Lt. Chris Olivarez, a spokesperson for Texas DPS, said in the same statement that the department "received a report of a possible drowning victim floating upstream from the marine barrier" on Wednesday and notified U.S. Customs and Border Protection and the Mexican consulate. 

"Later that day a body was discovered at the marine barrier," Olivarez said.

Many have warned about the danger the barrier poses because it's designed to make it more difficult for migrants to climb over or swim under it.

A string of buoys used as a border barrier on the Rio Grande River at Eagle Pass, Texas, is seen on July 13, 2023. Jordan Vonderhaar / Bloomberg via Getty Images

A Texas state trooper raised internal concerns about the barrier diverting migrants, including children, into parts of the Rio Grande where they're more likely to drown. 

The barrier was installed in July and stretches roughly the length of three soccer fields.

The department said Mexico had warned about the risks posed by the bright orange, wrecking ball-sized buoys on the Rio Grande. It also claimed the barrier violates treaties regarding the use of the river and violates Mexico's sovereignty.

"We made clear our concern about the impact on migrants' safety and human rights that these state policies would have," the department said in a statement. Mexico said it was officials from the Texas Department of Public Safety that notified Mexico's consulate in Eagle Pass Tuesday about the body.

The U.S. Justice Department is suing Abbott over the floating barrier. The lawsuit asks a court to force Texas to remove it. The Biden administration says the barrier raises humanitarian and environmental concerns.

The buoys are the latest escalation of Texas' border security operation that also includes razor-wire fencing and arresting migrants on trespassing charges.

The state trooper's internal complaint raised concerns about Texas' border initiative, known as Operation Lone Star. The trooper described migrants being cut by the razor wire, and directives to push families back into the Rio Grande. 

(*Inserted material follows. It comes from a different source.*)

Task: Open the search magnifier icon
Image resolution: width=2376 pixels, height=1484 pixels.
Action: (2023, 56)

Migrant drownings occur regularly on the Rio Grande. Over the Fourth of July weekend, before the buoys were installed, four people, including an infant, drowned in the river near Eagle Pass.

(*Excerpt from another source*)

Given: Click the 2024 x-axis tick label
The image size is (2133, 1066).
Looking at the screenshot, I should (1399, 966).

A Biden administration official told CBS News last month that the floating barriers have interfered with Border Patrol efforts to patrol the river and process migrants who reach U.S. soil. In one week, the official added, Border Patrol encountered dozens of injured or drowned migrants, including babies.

Once migrants are on the U.S. side of the border which, in Texas, falls in the middle of the Rio Grande,  federal law requires Border Patrol officials to process them and decide whether they should be deported, transferred to another agency, detained or released. The law also requires federal officials to review the asylum claims of those who ask for refuge. State officials aren't authorized to enforce these laws.

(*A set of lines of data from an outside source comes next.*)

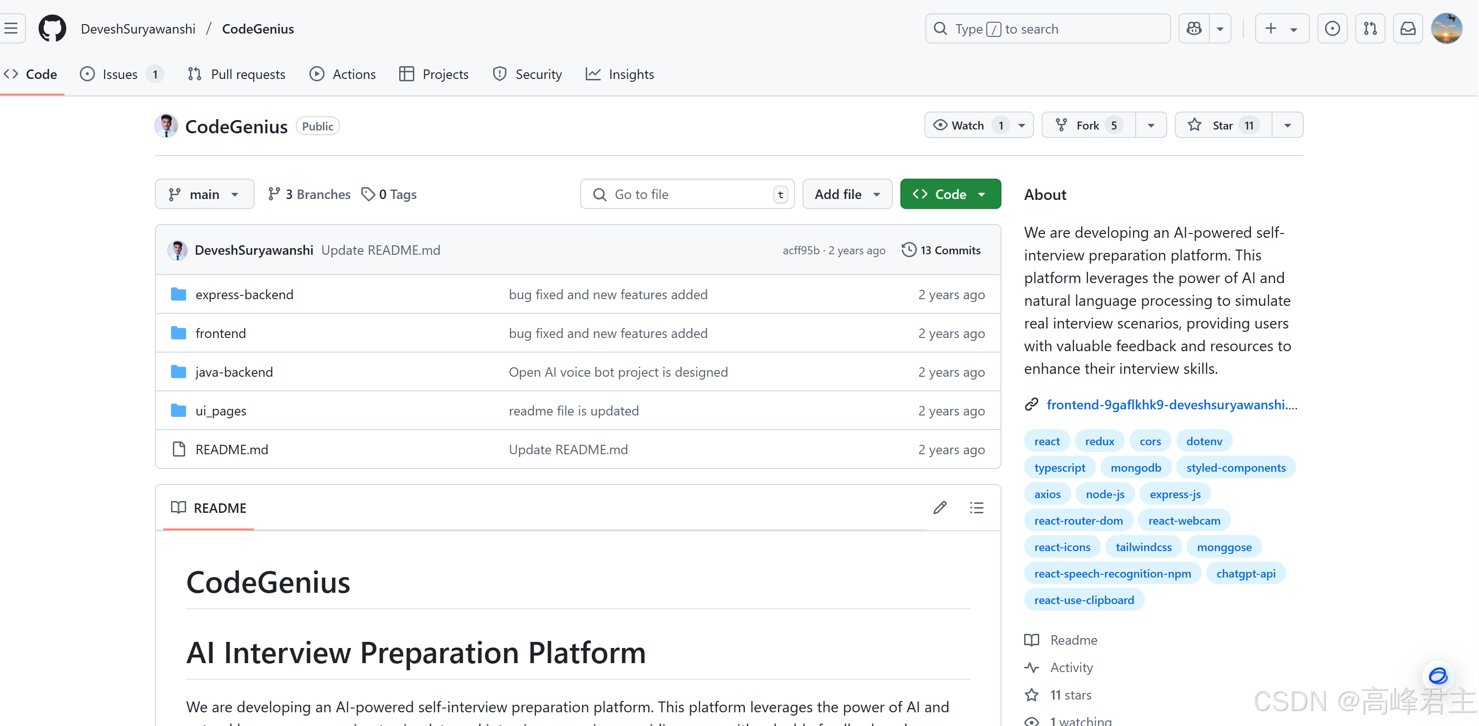
Task: Open the user profile avatar
Action: 1446,29
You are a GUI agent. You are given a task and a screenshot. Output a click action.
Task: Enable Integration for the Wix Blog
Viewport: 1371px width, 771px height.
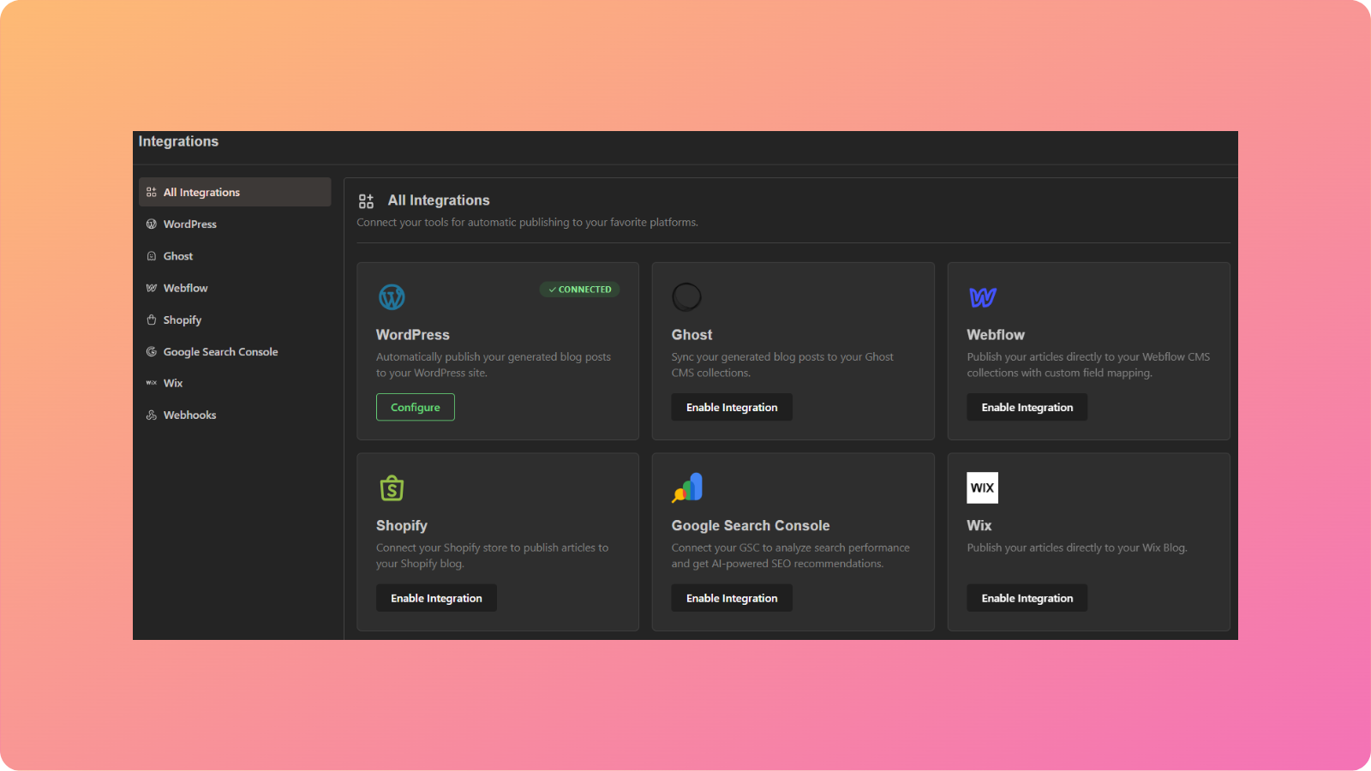1027,597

Over the past two years, Abbott, a Republican, has engaged in a high-profile feud with President Biden, a Democrat, over how the federal government has handled a historic migration wave along the U.S.-Mexico border, where Border Patrol recorded an all-time high in apprehensions in 2022.

Unlawful entries along the southern border in June plunged to the lowest level since the start of the Biden administration, defying predictions that the end of a pandemic-era order known as Title 42 would fuel a massive spike in unauthorized migration to the U.S. 

Biden administration officials have attributed the sharp reduction in illegal border crossings to its unprecedented efforts to expand opportunities for migrants to enter the U.S. with the government's permission, as well as its stricter asylum rules for those who don't apply for these programs.

"Governor Abbott's dangerous and unlawful actions are undermining our effective border enforcement plan and making it hard for CBP to do their jobs of securing the border," White House spokesperson Abdullah Hasan said in a statement. "The governor's actions are cruel and putting both migrants and border agents in danger."